Foard then moved to an Oxford House, one of 130 drug-free group homes in North Carolina, where he first met Edmonds.
She came to the Oxford House to pick up a friend and saw Foard on the porch smoking.
“I asked my girlfriend, ‘Who is that?’” Edmonds said. “I thought, ‘That’s my husband standing there.’”
Edmonds herself has been clean from heroin for three years and is recovering from a cocaine relapse. She said the picture she had of her life as a drug addict was much different from what it is now.
“I literally though I was predestined to be a person to die from an overdose,” she said.
One night she prayed to God that she wanted to be a mother. But when she found out soon after that she was pregnant, she was angry at God, she said.
“I said to God, ‘I’m not ready,’” she said. “God said back to me, ‘When I say you’re ready, you’re ready.’”

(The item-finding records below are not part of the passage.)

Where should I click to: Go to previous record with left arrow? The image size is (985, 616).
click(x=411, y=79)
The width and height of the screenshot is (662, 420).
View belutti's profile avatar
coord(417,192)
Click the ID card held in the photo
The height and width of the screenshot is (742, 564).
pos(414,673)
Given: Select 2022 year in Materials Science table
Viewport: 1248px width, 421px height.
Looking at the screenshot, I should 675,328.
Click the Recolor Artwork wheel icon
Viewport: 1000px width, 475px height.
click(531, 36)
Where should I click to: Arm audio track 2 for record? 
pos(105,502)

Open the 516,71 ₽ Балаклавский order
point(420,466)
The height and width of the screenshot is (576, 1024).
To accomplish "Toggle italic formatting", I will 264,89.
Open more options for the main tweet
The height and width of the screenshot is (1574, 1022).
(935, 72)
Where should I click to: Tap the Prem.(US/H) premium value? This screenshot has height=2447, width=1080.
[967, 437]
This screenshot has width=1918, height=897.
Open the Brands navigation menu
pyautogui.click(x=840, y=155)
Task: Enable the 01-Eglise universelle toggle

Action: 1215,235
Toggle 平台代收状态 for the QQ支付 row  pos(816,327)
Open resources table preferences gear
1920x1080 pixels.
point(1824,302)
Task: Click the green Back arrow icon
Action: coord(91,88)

After a year of treatment at the UNC Horizons Program, Edmonds was homeless with her son and struggled to find housing due to possession charges.
“(The Orange-Person-Chatham Area Program) is the only program that said, ‘We don’t care. You deserve a second chance.’”
She also tried to go back to school, but life stresses settled in. Edmonds said she forgot about recovery and relapsed.
She lost custody of her son and went to jail, she said. When she got out, she moved into Freedom House’s halfway house and has been staying there since Aug. 4.
“Nobody can ever tell me he does not belong to me,” she said. “I used to wonder if I’m good enough to be a mom. Now I know I am.”
Her son Billy will be two in October, she said. Foard said he is working with the Department of Social Services to adopt him.
“He is such a role model and father figure for my son,” Edmonds said.